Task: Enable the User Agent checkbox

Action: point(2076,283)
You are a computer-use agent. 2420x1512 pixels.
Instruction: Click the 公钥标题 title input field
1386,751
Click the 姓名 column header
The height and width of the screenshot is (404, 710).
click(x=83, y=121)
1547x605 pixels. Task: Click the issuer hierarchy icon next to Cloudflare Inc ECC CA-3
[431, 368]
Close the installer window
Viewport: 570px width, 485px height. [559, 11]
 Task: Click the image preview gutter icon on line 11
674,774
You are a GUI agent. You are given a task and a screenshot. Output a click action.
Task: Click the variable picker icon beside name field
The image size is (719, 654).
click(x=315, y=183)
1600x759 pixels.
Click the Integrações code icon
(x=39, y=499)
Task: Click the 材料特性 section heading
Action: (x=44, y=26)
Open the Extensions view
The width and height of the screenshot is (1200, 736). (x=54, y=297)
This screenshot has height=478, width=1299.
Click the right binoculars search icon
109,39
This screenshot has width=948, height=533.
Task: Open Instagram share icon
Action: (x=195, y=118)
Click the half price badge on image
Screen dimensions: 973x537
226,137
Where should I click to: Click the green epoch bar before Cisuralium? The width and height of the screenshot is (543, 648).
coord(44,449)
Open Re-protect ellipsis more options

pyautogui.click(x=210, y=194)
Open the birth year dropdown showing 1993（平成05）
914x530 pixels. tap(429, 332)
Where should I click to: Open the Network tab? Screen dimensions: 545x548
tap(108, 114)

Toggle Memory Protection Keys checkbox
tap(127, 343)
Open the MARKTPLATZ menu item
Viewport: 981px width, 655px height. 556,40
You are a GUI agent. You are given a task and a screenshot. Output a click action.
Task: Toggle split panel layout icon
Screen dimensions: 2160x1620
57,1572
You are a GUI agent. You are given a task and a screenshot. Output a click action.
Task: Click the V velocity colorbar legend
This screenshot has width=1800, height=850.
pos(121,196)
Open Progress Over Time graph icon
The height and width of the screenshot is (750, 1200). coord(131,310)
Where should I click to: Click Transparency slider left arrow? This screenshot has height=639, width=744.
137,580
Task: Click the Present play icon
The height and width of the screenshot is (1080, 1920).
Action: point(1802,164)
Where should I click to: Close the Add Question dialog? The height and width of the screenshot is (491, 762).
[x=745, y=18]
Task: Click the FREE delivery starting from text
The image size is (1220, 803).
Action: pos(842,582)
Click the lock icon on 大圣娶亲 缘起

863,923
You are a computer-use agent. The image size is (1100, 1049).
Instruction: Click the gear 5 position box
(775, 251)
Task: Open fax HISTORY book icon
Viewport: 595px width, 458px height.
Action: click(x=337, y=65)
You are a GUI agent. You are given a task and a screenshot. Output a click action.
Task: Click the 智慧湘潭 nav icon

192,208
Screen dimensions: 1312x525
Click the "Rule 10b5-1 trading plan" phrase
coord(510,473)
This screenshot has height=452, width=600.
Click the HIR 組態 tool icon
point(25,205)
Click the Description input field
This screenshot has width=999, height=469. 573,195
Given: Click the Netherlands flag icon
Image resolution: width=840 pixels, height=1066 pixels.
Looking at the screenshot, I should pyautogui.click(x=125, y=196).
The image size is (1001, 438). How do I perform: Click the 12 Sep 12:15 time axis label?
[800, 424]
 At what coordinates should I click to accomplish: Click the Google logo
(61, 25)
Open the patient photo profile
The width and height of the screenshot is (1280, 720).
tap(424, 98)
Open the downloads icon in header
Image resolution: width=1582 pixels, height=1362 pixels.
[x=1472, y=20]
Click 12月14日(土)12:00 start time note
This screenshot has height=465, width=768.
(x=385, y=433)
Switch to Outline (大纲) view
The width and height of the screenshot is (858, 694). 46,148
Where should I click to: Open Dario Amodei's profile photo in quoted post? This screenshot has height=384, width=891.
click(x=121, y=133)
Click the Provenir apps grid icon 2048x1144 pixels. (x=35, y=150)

□ □ □ □ □

Problem requirements:
Reproduce every one of the rows above word for word, leaving nothing out and changing nothing.

Solution:
Task: Enable the User Agent checkbox

Action: point(2076,283)
You are a computer-use agent. 2420x1512 pixels.
Instruction: Click the 公钥标题 title input field
1386,751
Click the 姓名 column header
The height and width of the screenshot is (404, 710).
click(x=83, y=121)
1547x605 pixels. Task: Click the issuer hierarchy icon next to Cloudflare Inc ECC CA-3
[431, 368]
Close the installer window
Viewport: 570px width, 485px height. [559, 11]
 Task: Click the image preview gutter icon on line 11
674,774
You are a GUI agent. You are given a task and a screenshot. Output a click action.
Task: Click the variable picker icon beside name field
The image size is (719, 654).
click(x=315, y=183)
1600x759 pixels.
Click the Integrações code icon
(x=39, y=499)
Task: Click the 材料特性 section heading
Action: (x=44, y=26)
Open the Extensions view
The width and height of the screenshot is (1200, 736). (x=54, y=297)
This screenshot has height=478, width=1299.
Click the right binoculars search icon
109,39
This screenshot has width=948, height=533.
Task: Open Instagram share icon
Action: (x=195, y=118)
Click the half price badge on image
Screen dimensions: 973x537
226,137
Where should I click to: Click the green epoch bar before Cisuralium? The width and height of the screenshot is (543, 648).
coord(44,449)
Open Re-protect ellipsis more options

pyautogui.click(x=210, y=194)
Open the birth year dropdown showing 1993（平成05）
914x530 pixels. tap(429, 332)
Where should I click to: Open the Network tab? Screen dimensions: 545x548
tap(108, 114)

Toggle Memory Protection Keys checkbox
tap(127, 343)
Open the MARKTPLATZ menu item
Viewport: 981px width, 655px height. 556,40
You are a GUI agent. You are given a task and a screenshot. Output a click action.
Task: Toggle split panel layout icon
Screen dimensions: 2160x1620
57,1572
You are a GUI agent. You are given a task and a screenshot. Output a click action.
Task: Click the V velocity colorbar legend
This screenshot has width=1800, height=850.
pos(121,196)
Open Progress Over Time graph icon
The height and width of the screenshot is (750, 1200). coord(131,310)
Where should I click to: Click Transparency slider left arrow? This screenshot has height=639, width=744.
137,580
Task: Click the Present play icon
The height and width of the screenshot is (1080, 1920).
Action: point(1802,164)
Where should I click to: Close the Add Question dialog? The height and width of the screenshot is (491, 762).
[x=745, y=18]
Task: Click the FREE delivery starting from text
The image size is (1220, 803).
Action: pos(842,582)
Click the lock icon on 大圣娶亲 缘起

863,923
You are a computer-use agent. The image size is (1100, 1049).
Instruction: Click the gear 5 position box
(775, 251)
Task: Open fax HISTORY book icon
Viewport: 595px width, 458px height.
Action: click(x=337, y=65)
You are a GUI agent. You are given a task and a screenshot. Output a click action.
Task: Click the 智慧湘潭 nav icon

192,208
Screen dimensions: 1312x525
Click the "Rule 10b5-1 trading plan" phrase
coord(510,473)
This screenshot has height=452, width=600.
Click the HIR 組態 tool icon
point(25,205)
Click the Description input field
This screenshot has width=999, height=469. 573,195
Given: Click the Netherlands flag icon
Image resolution: width=840 pixels, height=1066 pixels.
Looking at the screenshot, I should pyautogui.click(x=125, y=196).
The image size is (1001, 438). How do I perform: Click the 12 Sep 12:15 time axis label?
[800, 424]
 At what coordinates should I click to accomplish: Click the Google logo
(61, 25)
Open the patient photo profile
The width and height of the screenshot is (1280, 720).
tap(424, 98)
Open the downloads icon in header
Image resolution: width=1582 pixels, height=1362 pixels.
[x=1472, y=20]
Click 12月14日(土)12:00 start time note
This screenshot has height=465, width=768.
(x=385, y=433)
Switch to Outline (大纲) view
The width and height of the screenshot is (858, 694). 46,148
Where should I click to: Open Dario Amodei's profile photo in quoted post? This screenshot has height=384, width=891.
click(x=121, y=133)
Click the Provenir apps grid icon 2048x1144 pixels. (x=35, y=150)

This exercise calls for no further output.